Military service with the Royal Munster Fusiliers
When war broke out in 1914, Sheehan was aged 41, married with five sons and five daughters. There was no requirement for him to sign up and he enlisted voluntary “unless I was forever to stand condemned as a coward before my own conscience”. He joined the Royal Munster Fusiliers with four other Irish Nationalist MPs. By July 1915 he was a Captain in the regiment fighting in the trenches from 1915-16 on the Western Front’s Loos salient in France.
During the fighting and conditions Sheehan suffered deafness through shellfire and ill-health, eventually requiring him to be transferred back to Ballincollig Barracks in Cork. By late 1917 he had been decommissioned from the army. Three of his sons had also enlisted in the war effort and Sheehan was to receive the devastating news that both his eldest (Daniel Joseph) and second son (Martin Joseph) had been killed late in the war. Both are commemorated on the plaque for sons of Members of the House of Commons in Westminster Hall.

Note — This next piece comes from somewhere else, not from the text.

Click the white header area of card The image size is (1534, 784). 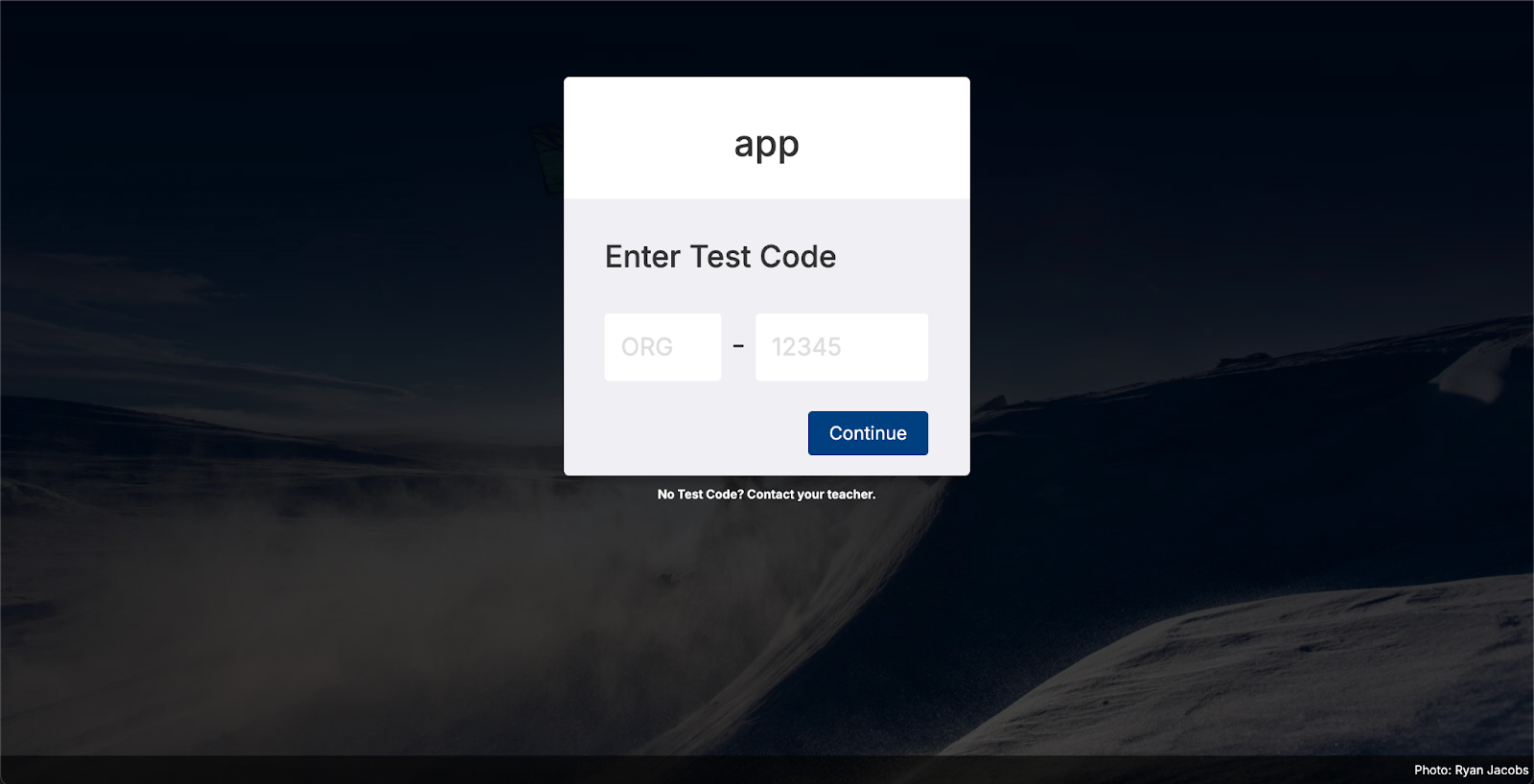[x=767, y=138]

Sheehan’s return to Parliament
By 1918, Sheehan was back in Parliament voicing his anger and concerns over the conscription of Irish men into the British army. Sheehan predicted it would unite all “Irish Nationalists in violent and vehement opposition to you” and reopen “the fundamental hatreds of 700 years.” Sheehan’s colleagues William O’Brien MP and Stephen Michael Healy MP joined other Irish MPs and trade unionists in forming the Irish Anti-Conscription Committee. The conscription law (Military Services Bill 1918) was passed in Parliament but no one in Ireland was ever successfully drafted into the army.

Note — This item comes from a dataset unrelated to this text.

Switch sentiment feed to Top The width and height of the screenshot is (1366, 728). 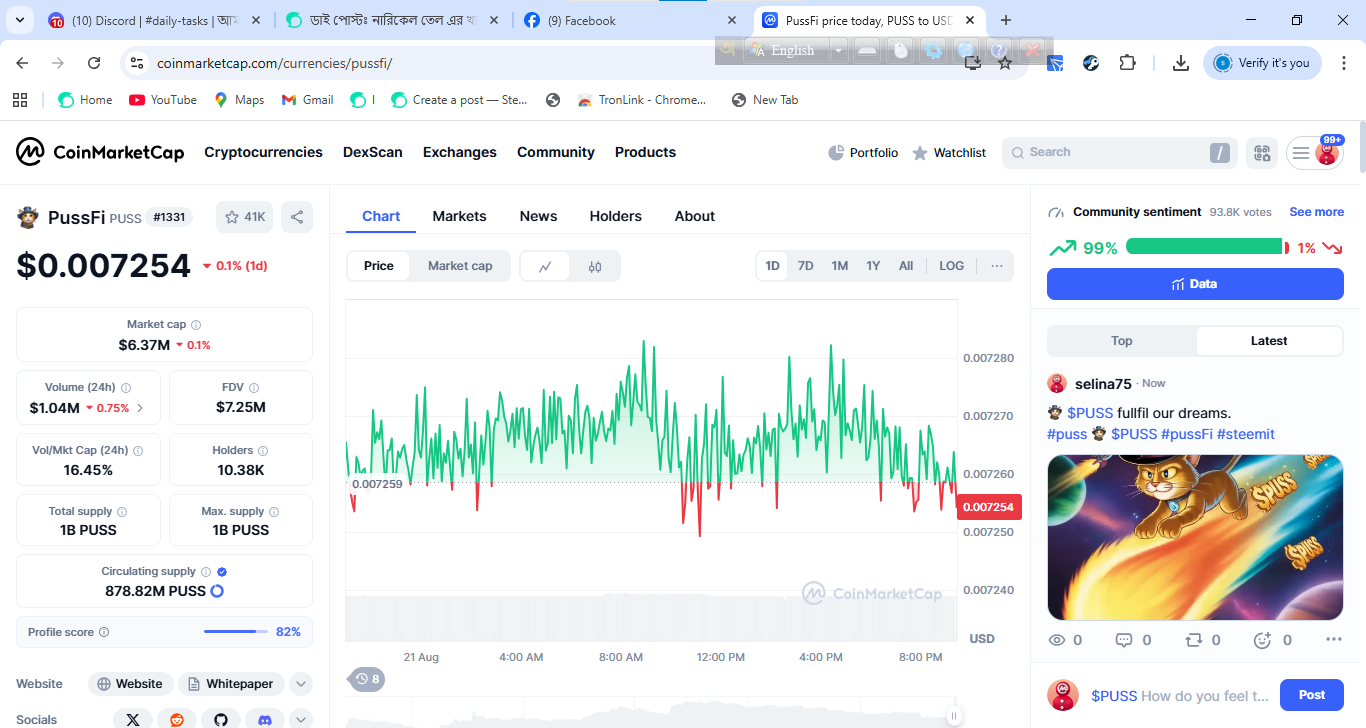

“I tell you that you may take our men at the point of bayonet – you will not get them in any other way- but you will not succeed in killing the spirit of Irish nationality, and at the end you will find you have lit a flame which is not likely to die out in our generation.”
As Sinn Fein grew in political strength and the nature of politics changed in Ireland, Sheehan saw little mileage in contesting his old seat in Cork. He moved with his family to London and was adopted as a Labour Party candidate for the Limehouse division of Stepney in the East end. His election platform of “Land for fighters”, aimed at returning ex-service men, saw him finish second to the returning Liberal candidate.
Sheehan returned to Dublin in 1926 and became the editor of the Irish Press and Publicity Services and from 1929 editor of the Dublin Chronicle. He was also pro-active in assisting former constituents having legally qualified as a barrister in 1911.
Sheehan was to have one last attempt at returning to politics in 1930, standing as a prospective candidate for the Labour Party in the county borough elections in Ireland. However, he was not successful in gaining a nomination.
Sheehan died in November 1948 whilst visiting his daughter in London. He is buried alongside his wife in Glasnevin National Cemetery, Dublin.